The story "Alice Baker" is a strange, tragic little tale. Office workers are using an old building that harbors a forgotten origin while a better one is being constructed for them. An odd new employee brings both curiosity and dread to co-workers. All the senses come alive in this lovely little spine-chiller.

"The Front Room" is menacing and goes against everything we're taught is good and right. A couple is inspired by a sermon about feeding the hungry and being a blessing to the destitute. They invite the husband's aged stepmother Solange to live with them and their growing family. The woman they remember, but weren't particularly fond of, has changed almost beyond recognition. What a wonderfully warped, ominous (but intriguing) story that might draw from it a lesson opposite of what the Good Samaritan parable tried to establish.

All of these tales are perfect for Halloween or when you're just in the mood for really good, short ghost stories.

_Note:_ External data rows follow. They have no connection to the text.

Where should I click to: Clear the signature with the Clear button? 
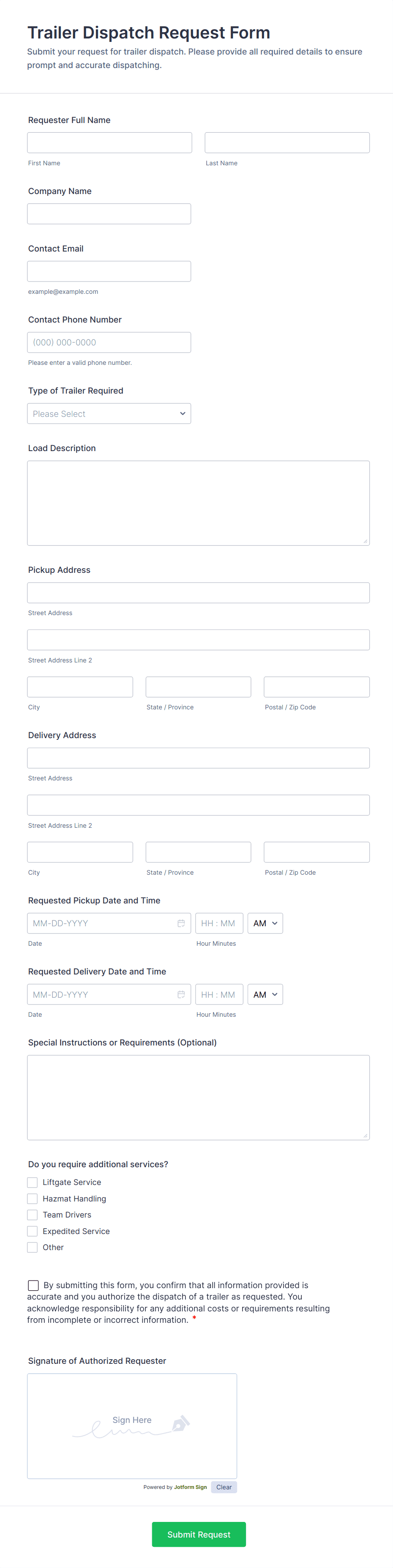click(x=224, y=1487)

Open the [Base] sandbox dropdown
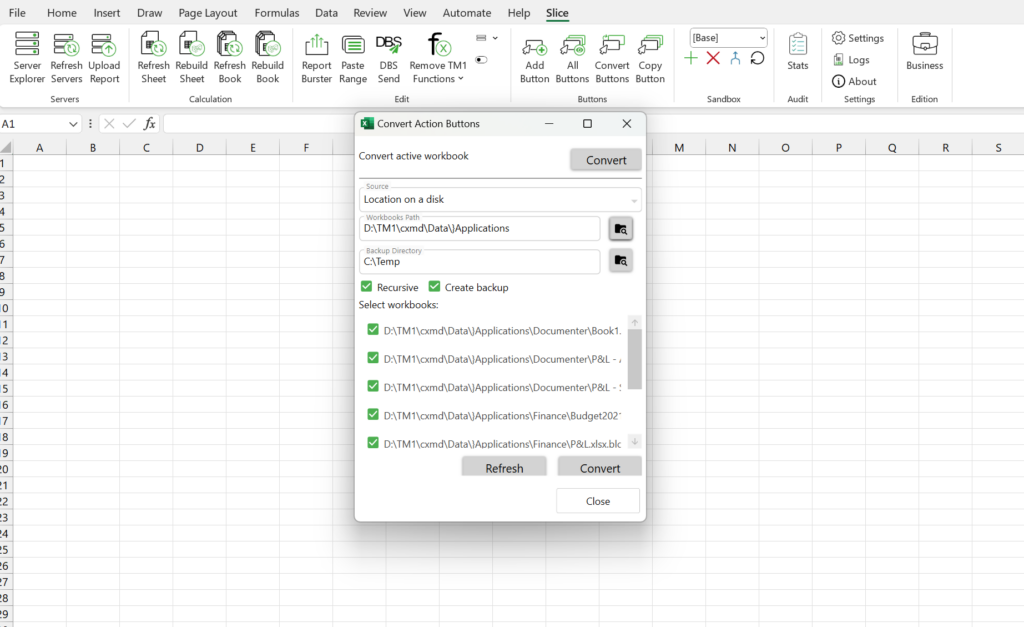point(729,38)
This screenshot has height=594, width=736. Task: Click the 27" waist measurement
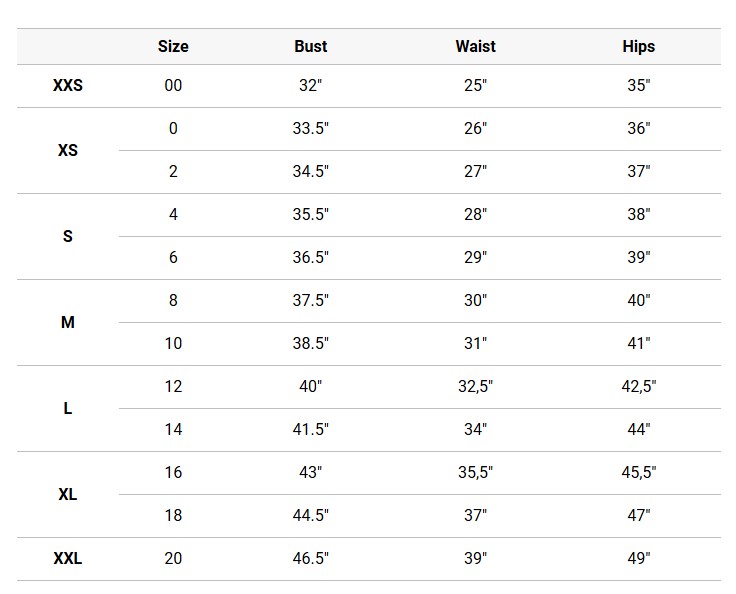[475, 172]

Most of the nine stories included in Farthing Hill and Other Stories aren't supernatural or have little to do with such mystic meanderings, although "Farthing Hill" itself is, "Kielty's" has an edge toward the strange, "Red and Green Beads" is the quintessential ghost story, and maybe "Mr Proudham and Mr Sleight" could be considered otherworldly but I honestly didn't understand that particular story at all enough to figure out what it was intended to be. Oddly enough, given my love of all Susan Hill's other ghost stories, the weird, extramundane stories in this collection are the ones I liked least (though I did enjoy all but the latter one I mentioned).

The tale that stood out most for me was titled "The Custodian". For a good portion of the story, I had no idea why it was named as it was. An old man sacrificially takes on the care of his young grandson. The old man is good to the young boy, and they learn and enjoy their time together. Everything changes when the boy's father returns unexpectedly. What a devastating, forlorn glimpse of a life and what a sad commentary about putting all of one's self into another being--and yet this is the very thing that can give life meaning and purpose. There's no good reconciliation to this existential quandary. I was left gasping at the contradiction and simple summary of life as we know it.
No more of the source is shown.